# Dimensionality reduction with slack?

The Johnson-Lindenstrauss lemma says roughly that for any collection $S$ of $n$ points in $\mathbb{R}^d$, there exists a map $f:\mathbb{R}^d \rightarrow \mathbb{R}^k$ where $k = O(\log n/\epsilon^2)$ such that for all $x, y \in S$: $$(1-\epsilon)||f(x)-f(y)||_2 \leq ||x-y||_2 \leq (1+\epsilon)||f(x)-f(y)||_2$$ It is known that similar statements are not possible for the $\ell_1$ metric, but is it known if there is any way of getting around such lower bounds by offering weaker guarantees? For example, can there be a version of the above lemma for the $\ell_1$ metric that only promises to preserve the distances of most points, but might leave some arbitrarily distorted? One that makes no multiplicative guarantee for points that are "too close"?

The standard reference for such a positive result is Piotr Indyk's paper on stable distributions:

http://people.csail.mit.edu/indyk/st-fin.ps

He shows a dimension reduction technique for $\ell_1$ where the distance between any pair of points does not increase (by more than factor $1+\epsilon$) with constant probability and distances do not decrease (by more than factor $1-\epsilon$) with high probability.

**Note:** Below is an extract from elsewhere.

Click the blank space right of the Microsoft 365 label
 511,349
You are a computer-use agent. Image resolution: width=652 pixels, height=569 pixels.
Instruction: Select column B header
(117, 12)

The dimension of the embedding will be exponential in $1/\epsilon$.

There are probably follow up works that I'm not aware of.

See the Metric Embeddings with Relaxed Guarantees paper which has results on $\ell_1$ (under the conditions of "gracefully degrading distortion") and general $\ell_p$ embeddings.

Also look at the Practical Procedures for Dimension Reduction in $\ell_1$ paper.

It has been recently shown by Newman and Rabinovich that for n points in $\ell_1$ there is dimension reduction to dimension $O(n/\epsilon)$. Using a theorem of Abraham et al. (Metric embedding with relaxed guarantees, mentioned above) one can get dimension reduction in dimension $O(1/(\delta\epsilon))$ that works for a $1-\delta$ fraction of the pairs.

Another relaxation of $\ell_1$ dimension reduction is to require that $S$ lies in a $c$-dimensional subspace of $\mathbb{R}^d$ and make $k$ depend on $c$. Talagrand proved that given a $c$-dimensional subspace $V$ of $\ell_1^d$ (he even proves it for $L_1$), there exists a map $f:\ell_1^d \rightarrow \ell_1^k$ for $k = O(\epsilon^{-2}c\log c)$ such that for all $x, y \in V$, $(1-\epsilon)\|f(x) - f(y)\|_1 \leq \|x - y\|_1 \leq (1+\epsilon)\|f(x) - f(y)\|_1$. His embedding is a simple randomized procedure, but it proceeds in steps and each step succeeds with constant probability; after each step you need to check that the step indeed has been successful and repeat if it hasn't. So Talagrand's embedding lacks a crucial feature of JLT: the fact that $f$ can be picked from a distribution that is independent of $S$.

Very recently, Woodruff and Sohler have proved a result analogous to Talagrand's, but with the added feature that $f$, just like in JLT, is a linear mapping picked from a distribution independent of $S$: you need to pick a $k \times d$ matrix where each entry is an iid Cauchy random variable. This is in the spirit of Indyk's stable projections: Cauchy is 1-stable.